Zwei Werke russischer Meister verschiedener Epochen, die an nationale Schicksalstage der russischen Nation erinnerten. Der 22. Juni 1812 war der Tag, an dem französische Truppen in  Russland einmarschierten. Und wieder war es dann ein 22. Juni, diesmal im Jahre 1941, dem Beginn der „Operation Barbarossa„, dem verbrecherischen Einmarsch des NS-Regimes auf russisches Territorium.

Mit beiden historischen Ereignissen sind die jeweiligen Kompositionen verbunden. Wobei Schostakowitschs 7. Sinfonie, die Leningrader, hier einen ganz besonderen Stellenwert hat. Denn sie wurde am 9. August 1942 im seit einem Jahr  fest eingeschlossenen Leningrad uraufgeführt, inmitten kriegerischer Handlungen und Angriffe, was dieses Werk auch kompositorisch eindringlich vermittelt. Insbesondere der erste Satz, „Allegretto„, beschreibt die Lage der Menschen im umlagerten Leningrad und auch deren Erinnerungen an ruhige, glücklichere Zeiten auf höchst nachvollziehbare Weise. Aber nach der Ruhe wird die Musik immer lauter, immer mächtiger und irgendwie auch bedrohlicher und beschreibt so das Inferno, dass plötzlich die Idylle vergangener Tage jäh beendet. Im zweiten Satz, einem Scherzo, „Moderato„,  erklingen Tanzelemente, es schwingt bitterer Humor aus den Tönen heraus und er endet für die Hörer auf  eine nachdenklich stimmende Art.  Schwerfällig und düster beginnt der dritte Satz der Leningrader Sinfonie, „Adagio„, gleich einer Totenmesse, Holzbläser und Harfen dominieren den Beginn, der aber auch unterbrochen wird durch mächtiges Aufblitzen der Bläser, die die Wut der bedrängten Menschen im belagerten Leningrad vermitteln. Im Finalsatz, „Allegro ma non troppo„, soll die Zuversicht zum Tragen kommen, den Invasoren die Stirn zu bieten und über sie zu siegen. Ein großartiger Satz, der in einer Art Jubel endet, in dem das volle Orchester einstimmt, aber dessen Jubel irgendwie im Halse steckenbleibt. Die letzten Töne der 7. Sinfonie reißen mit und lassen einen fraglos überwältigt zurück.

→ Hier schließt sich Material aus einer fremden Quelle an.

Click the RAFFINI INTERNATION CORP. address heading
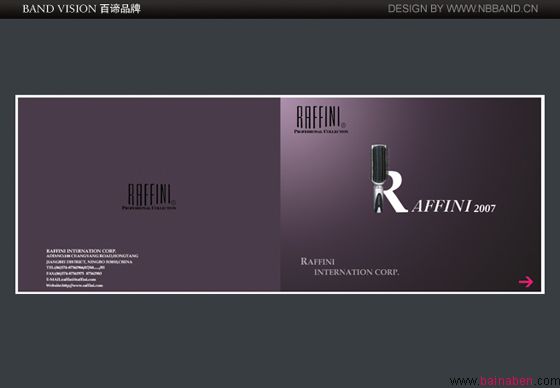The width and height of the screenshot is (560, 388). 81,251
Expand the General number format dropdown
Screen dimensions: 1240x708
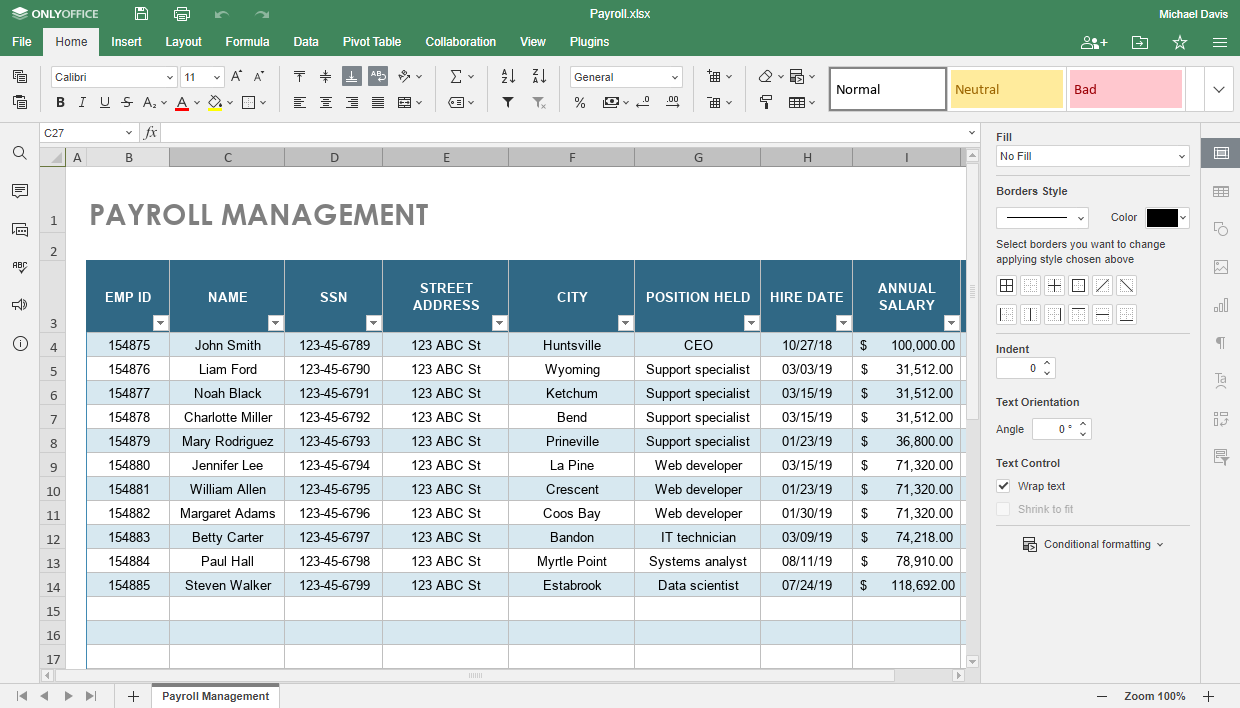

Gabriel Feltz / Foto @ Marcel Urlaub

Doch bevor die Dortmunder Philharmoniker unter ihrem GMD Gabriel Feltz dieses mächtige Werk dem begeisterten und überwältigtem Publikum im Dortmunder Konzerthaus zu Gehör brachten, erklang Tschaikowskys populäre Komposition, die Ouvertüre Solennelle. Dieses bekannte Werk mit seinen eingängigen Melodien und seinem wunderbar „lauten und lärmenden Finale“ (Tschaikowskys eigene Worte) ist immer dann ein Erlebnis, wenn ein Dirigent das sprichwörtliche Feuer dazu entfacht und die Lautstärke zulässt. Bei Gabriel Feltz darf man sich drauf verlassen! Ein starker und effektvoller Einstieg in ein Konzert, das mit der Leningrader seinen Höhepunkt im zweiten Teil des Abends fand. 

Was die Dortmunder Philharmoniker im einzelnen vollbrachten, kann hier gar nicht ausreichend genug gewürdigt werden. Ich möchte mich daher auf ein Kompliment für alle Musikerinnen und Musiker dieses Orchesters zusammenfassend beschränken:

Die Dortmunder Philharmoniker sind eine der besten Visitenkarten welche die Stadt Dortmund vorzuweisen hat. Und das nicht erst seit dem gestrigen fulminanten Abend im Konzerthaus!